>> START

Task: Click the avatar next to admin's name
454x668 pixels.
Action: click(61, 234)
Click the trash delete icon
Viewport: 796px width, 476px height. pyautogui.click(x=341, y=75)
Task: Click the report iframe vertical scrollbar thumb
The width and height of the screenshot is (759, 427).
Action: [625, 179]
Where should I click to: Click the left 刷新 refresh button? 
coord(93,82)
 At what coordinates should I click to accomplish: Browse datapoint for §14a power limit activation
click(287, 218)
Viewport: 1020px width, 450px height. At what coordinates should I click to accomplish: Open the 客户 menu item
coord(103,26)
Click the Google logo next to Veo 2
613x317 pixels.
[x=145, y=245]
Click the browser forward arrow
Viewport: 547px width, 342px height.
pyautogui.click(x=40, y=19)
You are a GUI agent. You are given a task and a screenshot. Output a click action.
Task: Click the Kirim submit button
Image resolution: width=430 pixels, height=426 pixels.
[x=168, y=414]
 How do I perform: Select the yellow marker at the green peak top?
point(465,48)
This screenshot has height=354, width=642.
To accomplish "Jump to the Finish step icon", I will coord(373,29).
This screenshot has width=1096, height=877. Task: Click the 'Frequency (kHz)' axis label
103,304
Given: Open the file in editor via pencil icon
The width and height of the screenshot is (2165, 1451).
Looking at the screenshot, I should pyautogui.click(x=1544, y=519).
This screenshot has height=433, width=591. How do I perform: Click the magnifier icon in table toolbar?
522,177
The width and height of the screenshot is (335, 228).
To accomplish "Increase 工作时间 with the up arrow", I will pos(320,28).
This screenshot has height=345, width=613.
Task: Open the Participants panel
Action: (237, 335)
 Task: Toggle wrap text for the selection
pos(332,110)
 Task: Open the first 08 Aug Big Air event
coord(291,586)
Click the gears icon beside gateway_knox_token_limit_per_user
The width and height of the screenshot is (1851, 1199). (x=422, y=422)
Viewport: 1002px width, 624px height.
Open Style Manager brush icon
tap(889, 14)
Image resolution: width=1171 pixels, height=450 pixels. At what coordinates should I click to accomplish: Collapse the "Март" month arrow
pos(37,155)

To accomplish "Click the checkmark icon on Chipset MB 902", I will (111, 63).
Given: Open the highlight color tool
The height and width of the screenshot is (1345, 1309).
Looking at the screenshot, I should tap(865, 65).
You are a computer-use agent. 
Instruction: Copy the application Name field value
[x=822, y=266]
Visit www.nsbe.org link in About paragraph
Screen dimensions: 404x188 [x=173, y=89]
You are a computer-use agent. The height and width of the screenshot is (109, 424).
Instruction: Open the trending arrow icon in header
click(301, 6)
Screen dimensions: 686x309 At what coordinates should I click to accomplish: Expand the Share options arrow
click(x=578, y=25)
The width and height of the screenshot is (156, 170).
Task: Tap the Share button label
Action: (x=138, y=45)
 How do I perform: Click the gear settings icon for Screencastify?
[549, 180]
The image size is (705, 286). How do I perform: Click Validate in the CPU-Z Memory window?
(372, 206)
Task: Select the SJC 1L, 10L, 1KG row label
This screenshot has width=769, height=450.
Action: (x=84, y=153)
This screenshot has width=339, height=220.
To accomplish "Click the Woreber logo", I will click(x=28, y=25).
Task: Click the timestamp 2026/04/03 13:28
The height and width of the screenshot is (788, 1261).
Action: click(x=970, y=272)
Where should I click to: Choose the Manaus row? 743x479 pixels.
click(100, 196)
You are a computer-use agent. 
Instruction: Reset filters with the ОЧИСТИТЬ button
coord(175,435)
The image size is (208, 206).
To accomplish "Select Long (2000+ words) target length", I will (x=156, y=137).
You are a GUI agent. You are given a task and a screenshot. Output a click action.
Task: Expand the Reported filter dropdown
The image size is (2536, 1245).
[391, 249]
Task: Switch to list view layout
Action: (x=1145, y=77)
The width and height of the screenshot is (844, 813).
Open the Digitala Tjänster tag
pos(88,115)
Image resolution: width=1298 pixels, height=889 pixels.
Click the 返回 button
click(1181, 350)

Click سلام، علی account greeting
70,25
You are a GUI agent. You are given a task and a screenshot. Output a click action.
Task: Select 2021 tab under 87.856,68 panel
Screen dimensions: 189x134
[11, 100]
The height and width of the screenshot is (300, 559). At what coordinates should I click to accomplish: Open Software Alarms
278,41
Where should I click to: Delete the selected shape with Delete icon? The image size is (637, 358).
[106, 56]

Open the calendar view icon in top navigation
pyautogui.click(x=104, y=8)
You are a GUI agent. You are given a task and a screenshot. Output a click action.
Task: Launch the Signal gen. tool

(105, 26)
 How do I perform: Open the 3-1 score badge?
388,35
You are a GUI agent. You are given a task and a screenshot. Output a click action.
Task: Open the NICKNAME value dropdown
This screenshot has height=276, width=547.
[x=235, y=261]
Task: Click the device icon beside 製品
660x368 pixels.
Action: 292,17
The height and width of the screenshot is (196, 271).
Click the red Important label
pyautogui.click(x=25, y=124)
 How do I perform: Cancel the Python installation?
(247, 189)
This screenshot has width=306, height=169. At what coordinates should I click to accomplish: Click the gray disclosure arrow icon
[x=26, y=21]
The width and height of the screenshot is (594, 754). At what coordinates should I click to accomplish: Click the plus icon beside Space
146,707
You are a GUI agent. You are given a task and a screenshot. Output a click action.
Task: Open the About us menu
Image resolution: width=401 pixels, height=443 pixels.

>> END

-- TASK STATEMENT --
Reproduce every row above without changes, starting from the line containing "You are a computer-use agent. The" down through the line containing "coord(175,435)", with both of those lines included.

-- CORRECT ANSWER --
You are a computer-use agent. The height and width of the screenshot is (109, 424).
Instruction: Open the trending arrow icon in header
click(301, 6)
Screen dimensions: 686x309 At what coordinates should I click to accomplish: Expand the Share options arrow
click(x=578, y=25)
The width and height of the screenshot is (156, 170).
Task: Tap the Share button label
Action: (x=138, y=45)
 How do I perform: Click the gear settings icon for Screencastify?
[549, 180]
The image size is (705, 286). How do I perform: Click Validate in the CPU-Z Memory window?
(372, 206)
Task: Select the SJC 1L, 10L, 1KG row label
This screenshot has width=769, height=450.
Action: (x=84, y=153)
This screenshot has width=339, height=220.
To accomplish "Click the Woreber logo", I will click(x=28, y=25).
Task: Click the timestamp 2026/04/03 13:28
The height and width of the screenshot is (788, 1261).
Action: click(x=970, y=272)
Where should I click to: Choose the Manaus row? 743x479 pixels.
click(100, 196)
You are a computer-use agent. 
Instruction: Reset filters with the ОЧИСТИТЬ button
coord(175,435)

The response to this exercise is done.